I’ll tell you, as somebody who’s dedicated my life to countering political Islam and exposing the link between Islamism or political Islam and the threat, the security threat globally, I can’t think of a more important position in countering that threat than the head of the Central Intelligence Agency.  And in fact, that CIA has had a center for the strategic analysis of political Islam and has really, with that center been one of the only government agencies in the United States that has recognized the importance of political Islam or Islamism in driving the radicalization of Muslims around the world. And the supremacism of the concept of the Islamic state and the ascendancy of Islamist groups such as the Muslim Brotherhood and their ability to feed into groups all over the world and create al-Qaeda, Hamas, Islamic Jihad, Jamaat al-Islamiyya and all the other hundreds of permutations of radicalism.

Unfortunately, the choice of John Brennan is clearly inappropriate. He has, in his position at the White House, has demonstrated the inability to make that decision, and I’ve been actually disappointed that he’s not been confronted on his position on that. And he’s demonstrated an inability to make that connection with a number of aspects. Number one, he – in the reports put out from the counter-terrorism office at the White House, for example, last summer they put out a report on their strategy and they did not even recognize what the ideology is. They noted a radical ideology, but they didn’t name what it was, even though the word ideology was mentioned twenty times. Our American Islamic leadership coalition that includes over twenty different reform based organizations that are anti-Islamist were not consulted and in fact you can see from the report that it seems to be very similar to things put out by groups like the Muslim Public Affairs Council and the Islamic Society of North America. And unfortunately, John Brennan seems to have a very cozy relationship with these groups. And has often used their talking points about, when speaking out about Islam, Islamism, jihad and the threat, and he’s made comments about jihad that I would find very concerning, in many ways apologizing for it and not confronting the ideology that we’re faced with domestically and globally.

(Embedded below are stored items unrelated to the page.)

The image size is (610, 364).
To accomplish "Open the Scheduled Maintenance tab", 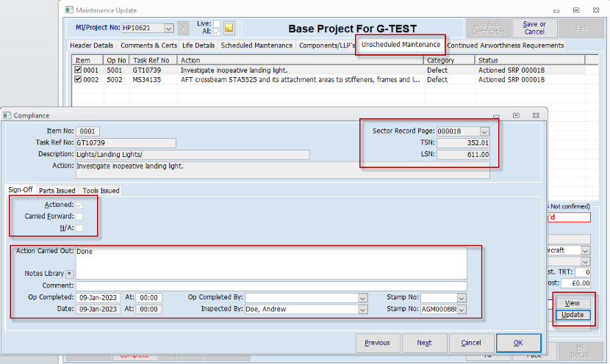I will (x=256, y=46).
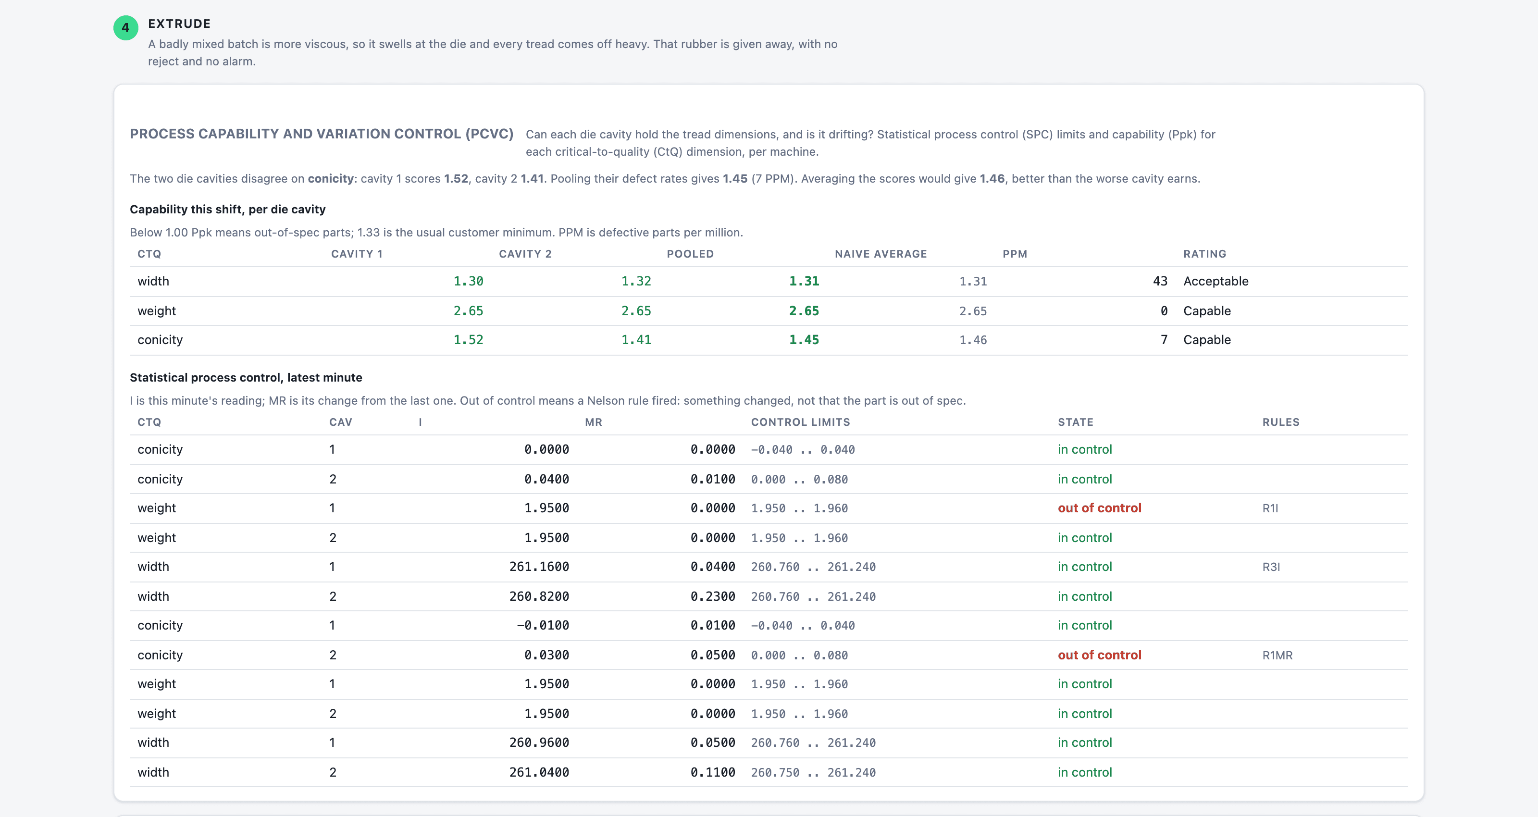Click the R3I rule on width row
Image resolution: width=1538 pixels, height=817 pixels.
coord(1271,567)
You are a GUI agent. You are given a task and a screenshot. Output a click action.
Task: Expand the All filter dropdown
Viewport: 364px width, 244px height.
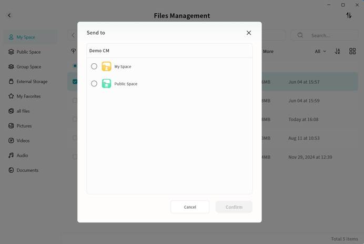pyautogui.click(x=320, y=52)
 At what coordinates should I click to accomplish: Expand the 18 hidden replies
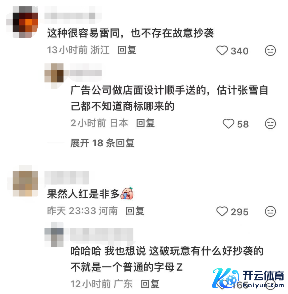click(102, 143)
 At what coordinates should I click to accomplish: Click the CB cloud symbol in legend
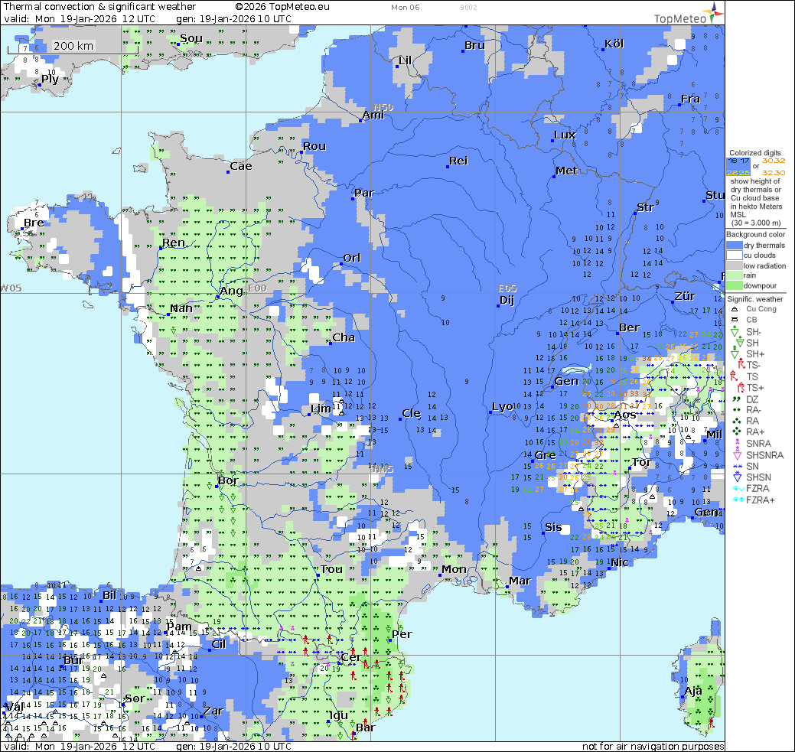[734, 320]
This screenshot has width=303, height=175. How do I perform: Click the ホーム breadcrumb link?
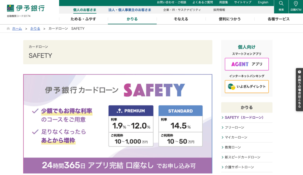[x=17, y=28]
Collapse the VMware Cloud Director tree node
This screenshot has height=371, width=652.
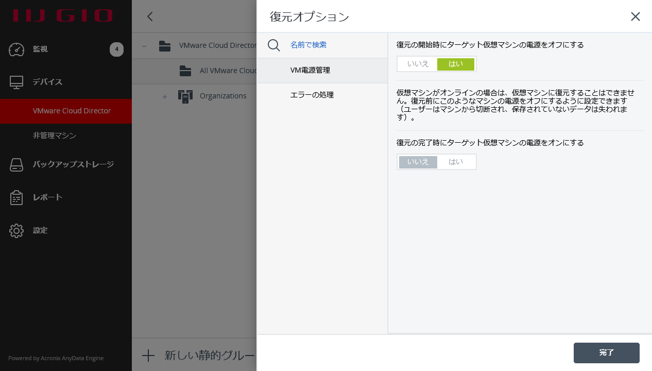[144, 46]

Secondly, the facilitation of these organizations by his position at the White House has demonstrated that he not only doesn’t get the ideology, but works with the wrong groups. And if the future head of the CIA is unable to pick which groups to work with, and without – I am very concerned that we will thus be facilitating the growth further of groups that are very anti-American, antisemitic, and look to progress ideas such as the ascension of the Islamic state in Egypt with the Muslim Brotherhood or in Saudi Arabic with Wahaabis and others. And in every position John Brennan has been in, it has almost been as if he has been more of a facilitator of Islamist movements rather than a counterweight to them in order to oppose then and confront them. And if there is anyone I think that will be ill suited and has demonstrated an inability to confront the ideology and the threat before us, it’s John Brennan. So I’d ask those who are looking to vote for or against him, to vote against this nomination and find an appropriate head that would keep our country safe abroad against the real threat of Islamism and all of its permutations around the world.

Chris Farrell
Judicial Watch

My name is Chris Farrell. I’m the director of investigations and research for Judicial Watch.

When it comes to the appointment of Mr. Brennan as CIA director, Judicial Watch has several concerns. Many of them focused around the Benghazi attack of September 11th, 2012. In that regard, we’ve focused very carefully, very heavily, on Benghazi, on the attack. On the State Department and the national security apparatus and what they were doing or not doing concerning the safety and security of the special mission consulate at Benghazi and the safety, of course, of Ambassador Stevens and his crew, the three other folks who died with him at the embassy. Or at the consulate.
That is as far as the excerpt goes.